## REQUIRED WORK
Each entry in the listing must be set down again word for word.

## GIVEN ENTRIES

Content starts

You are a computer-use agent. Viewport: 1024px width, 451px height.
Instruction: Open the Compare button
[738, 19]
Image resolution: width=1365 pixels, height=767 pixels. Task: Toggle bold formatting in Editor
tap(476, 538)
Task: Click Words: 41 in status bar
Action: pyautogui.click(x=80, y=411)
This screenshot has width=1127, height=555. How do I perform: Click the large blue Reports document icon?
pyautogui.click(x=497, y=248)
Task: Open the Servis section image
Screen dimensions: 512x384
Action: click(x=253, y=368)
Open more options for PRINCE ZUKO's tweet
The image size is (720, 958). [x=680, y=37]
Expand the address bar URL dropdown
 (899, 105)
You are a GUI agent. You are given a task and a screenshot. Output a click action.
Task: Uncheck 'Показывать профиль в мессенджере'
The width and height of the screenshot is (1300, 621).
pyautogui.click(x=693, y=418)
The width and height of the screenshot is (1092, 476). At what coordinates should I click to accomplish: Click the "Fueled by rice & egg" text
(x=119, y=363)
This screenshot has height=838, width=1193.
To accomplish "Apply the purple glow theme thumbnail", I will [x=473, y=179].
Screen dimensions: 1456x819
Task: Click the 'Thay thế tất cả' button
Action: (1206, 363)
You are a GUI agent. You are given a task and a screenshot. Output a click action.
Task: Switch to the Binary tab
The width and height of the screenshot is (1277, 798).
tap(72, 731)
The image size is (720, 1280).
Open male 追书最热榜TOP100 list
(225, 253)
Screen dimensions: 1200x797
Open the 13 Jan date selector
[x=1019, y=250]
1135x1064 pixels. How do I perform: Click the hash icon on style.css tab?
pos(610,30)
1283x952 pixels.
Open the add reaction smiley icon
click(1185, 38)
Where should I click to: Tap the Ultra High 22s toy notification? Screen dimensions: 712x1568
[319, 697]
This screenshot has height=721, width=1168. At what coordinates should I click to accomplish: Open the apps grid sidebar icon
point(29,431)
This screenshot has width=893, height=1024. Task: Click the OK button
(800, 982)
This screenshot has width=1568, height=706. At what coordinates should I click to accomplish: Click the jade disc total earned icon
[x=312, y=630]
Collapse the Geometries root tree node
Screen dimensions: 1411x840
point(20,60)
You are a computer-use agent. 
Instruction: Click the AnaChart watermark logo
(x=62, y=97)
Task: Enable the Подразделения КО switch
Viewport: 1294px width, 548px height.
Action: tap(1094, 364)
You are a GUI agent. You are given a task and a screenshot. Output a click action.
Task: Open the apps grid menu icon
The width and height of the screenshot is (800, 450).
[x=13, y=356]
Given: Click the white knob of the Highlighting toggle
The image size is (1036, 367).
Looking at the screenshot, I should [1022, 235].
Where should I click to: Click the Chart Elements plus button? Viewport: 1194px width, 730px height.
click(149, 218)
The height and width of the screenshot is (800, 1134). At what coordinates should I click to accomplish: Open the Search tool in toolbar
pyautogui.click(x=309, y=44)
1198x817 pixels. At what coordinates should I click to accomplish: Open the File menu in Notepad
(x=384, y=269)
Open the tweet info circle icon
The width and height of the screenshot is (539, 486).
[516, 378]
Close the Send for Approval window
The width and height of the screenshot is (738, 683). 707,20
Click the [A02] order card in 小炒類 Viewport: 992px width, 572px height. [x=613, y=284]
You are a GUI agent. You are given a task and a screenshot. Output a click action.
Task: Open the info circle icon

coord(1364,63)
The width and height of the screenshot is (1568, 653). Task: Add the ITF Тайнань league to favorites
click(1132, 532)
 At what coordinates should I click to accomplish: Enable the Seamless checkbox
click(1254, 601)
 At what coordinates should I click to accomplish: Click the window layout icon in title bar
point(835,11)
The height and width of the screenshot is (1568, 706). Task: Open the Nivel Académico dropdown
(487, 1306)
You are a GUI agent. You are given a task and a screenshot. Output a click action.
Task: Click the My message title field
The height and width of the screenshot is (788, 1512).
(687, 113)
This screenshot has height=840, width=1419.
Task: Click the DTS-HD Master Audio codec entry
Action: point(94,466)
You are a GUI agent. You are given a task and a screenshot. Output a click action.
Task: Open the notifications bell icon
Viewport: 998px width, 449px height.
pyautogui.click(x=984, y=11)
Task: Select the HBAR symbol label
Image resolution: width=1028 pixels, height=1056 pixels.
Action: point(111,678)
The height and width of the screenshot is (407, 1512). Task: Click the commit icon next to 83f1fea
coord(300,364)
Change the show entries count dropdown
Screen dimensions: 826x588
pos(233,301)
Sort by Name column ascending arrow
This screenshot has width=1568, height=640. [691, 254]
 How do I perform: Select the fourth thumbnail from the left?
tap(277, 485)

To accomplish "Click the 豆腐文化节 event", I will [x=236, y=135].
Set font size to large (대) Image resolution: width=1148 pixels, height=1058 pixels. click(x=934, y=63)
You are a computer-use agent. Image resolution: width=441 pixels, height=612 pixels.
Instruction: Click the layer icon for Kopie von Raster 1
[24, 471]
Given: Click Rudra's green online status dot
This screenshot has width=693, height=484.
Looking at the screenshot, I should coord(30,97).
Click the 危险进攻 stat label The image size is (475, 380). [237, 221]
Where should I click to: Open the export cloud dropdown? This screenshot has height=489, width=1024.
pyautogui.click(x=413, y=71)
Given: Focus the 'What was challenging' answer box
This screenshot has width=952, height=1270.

Content ends

## YOUR SOLUTION
You are a computer-use agent. Viewport: 1024px width, 451px height.
Instruction: Open the Compare button
[738, 19]
Image resolution: width=1365 pixels, height=767 pixels. Task: Toggle bold formatting in Editor
tap(476, 538)
Task: Click Words: 41 in status bar
Action: pyautogui.click(x=80, y=411)
This screenshot has width=1127, height=555. How do I perform: Click the large blue Reports document icon?
pyautogui.click(x=497, y=248)
Task: Open the Servis section image
Screen dimensions: 512x384
Action: click(x=253, y=368)
Open more options for PRINCE ZUKO's tweet
The image size is (720, 958). [x=680, y=37]
Expand the address bar URL dropdown
 (899, 105)
You are a GUI agent. You are given a task and a screenshot. Output a click action.
Task: Uncheck 'Показывать профиль в мессенджере'
The width and height of the screenshot is (1300, 621).
pyautogui.click(x=693, y=418)
The width and height of the screenshot is (1092, 476). At what coordinates should I click to accomplish: Click the "Fueled by rice & egg" text
(x=119, y=363)
This screenshot has height=838, width=1193.
To accomplish "Apply the purple glow theme thumbnail", I will [x=473, y=179].
Screen dimensions: 1456x819
Task: Click the 'Thay thế tất cả' button
Action: (1206, 363)
You are a GUI agent. You are given a task and a screenshot. Output a click action.
Task: Switch to the Binary tab
The width and height of the screenshot is (1277, 798).
tap(72, 731)
The image size is (720, 1280).
Open male 追书最热榜TOP100 list
(225, 253)
Screen dimensions: 1200x797
Open the 13 Jan date selector
[x=1019, y=250]
1135x1064 pixels. How do I perform: Click the hash icon on style.css tab?
pos(610,30)
1283x952 pixels.
Open the add reaction smiley icon
click(1185, 38)
Where should I click to: Tap the Ultra High 22s toy notification? Screen dimensions: 712x1568
[319, 697]
This screenshot has height=721, width=1168. At what coordinates should I click to accomplish: Open the apps grid sidebar icon
point(29,431)
This screenshot has width=893, height=1024. Task: Click the OK button
(800, 982)
This screenshot has width=1568, height=706. At what coordinates should I click to accomplish: Click the jade disc total earned icon
[x=312, y=630]
Collapse the Geometries root tree node
Screen dimensions: 1411x840
point(20,60)
You are a computer-use agent. 
Instruction: Click the AnaChart watermark logo
(x=62, y=97)
Task: Enable the Подразделения КО switch
Viewport: 1294px width, 548px height.
Action: tap(1094, 364)
You are a GUI agent. You are given a task and a screenshot. Output a click action.
Task: Open the apps grid menu icon
The width and height of the screenshot is (800, 450).
[x=13, y=356]
Given: Click the white knob of the Highlighting toggle
The image size is (1036, 367).
Looking at the screenshot, I should [1022, 235].
Where should I click to: Click the Chart Elements plus button? Viewport: 1194px width, 730px height.
click(149, 218)
The height and width of the screenshot is (800, 1134). At what coordinates should I click to accomplish: Open the Search tool in toolbar
pyautogui.click(x=309, y=44)
1198x817 pixels. At what coordinates should I click to accomplish: Open the File menu in Notepad
(x=384, y=269)
Open the tweet info circle icon
The width and height of the screenshot is (539, 486).
[516, 378]
Close the Send for Approval window
The width and height of the screenshot is (738, 683). 707,20
Click the [A02] order card in 小炒類 Viewport: 992px width, 572px height. [x=613, y=284]
You are a GUI agent. You are given a task and a screenshot. Output a click action.
Task: Open the info circle icon

coord(1364,63)
The width and height of the screenshot is (1568, 653). Task: Add the ITF Тайнань league to favorites
click(1132, 532)
 At what coordinates should I click to accomplish: Enable the Seamless checkbox
click(1254, 601)
 At what coordinates should I click to accomplish: Click the window layout icon in title bar
point(835,11)
The height and width of the screenshot is (1568, 706). Task: Open the Nivel Académico dropdown
(487, 1306)
You are a GUI agent. You are given a task and a screenshot. Output a click action.
Task: Click the My message title field
The height and width of the screenshot is (788, 1512).
(687, 113)
This screenshot has height=840, width=1419.
Task: Click the DTS-HD Master Audio codec entry
Action: point(94,466)
You are a GUI agent. You are given a task and a screenshot. Output a click action.
Task: Open the notifications bell icon
Viewport: 998px width, 449px height.
pyautogui.click(x=984, y=11)
Task: Select the HBAR symbol label
Image resolution: width=1028 pixels, height=1056 pixels.
Action: point(111,678)
The height and width of the screenshot is (407, 1512). Task: Click the commit icon next to 83f1fea
coord(300,364)
Change the show entries count dropdown
Screen dimensions: 826x588
pos(233,301)
Sort by Name column ascending arrow
This screenshot has width=1568, height=640. [691, 254]
 How do I perform: Select the fourth thumbnail from the left?
tap(277, 485)

To accomplish "Click the 豆腐文化节 event", I will [x=236, y=135].
Set font size to large (대) Image resolution: width=1148 pixels, height=1058 pixels. click(x=934, y=63)
You are a computer-use agent. Image resolution: width=441 pixels, height=612 pixels.
Instruction: Click the layer icon for Kopie von Raster 1
[24, 471]
Given: Click Rudra's green online status dot
This screenshot has width=693, height=484.
Looking at the screenshot, I should coord(30,97).
Click the 危险进攻 stat label The image size is (475, 380). [237, 221]
Where should I click to: Open the export cloud dropdown? This screenshot has height=489, width=1024.
pyautogui.click(x=413, y=71)
Given: Focus the 'What was challenging' answer box
This screenshot has width=952, height=1270.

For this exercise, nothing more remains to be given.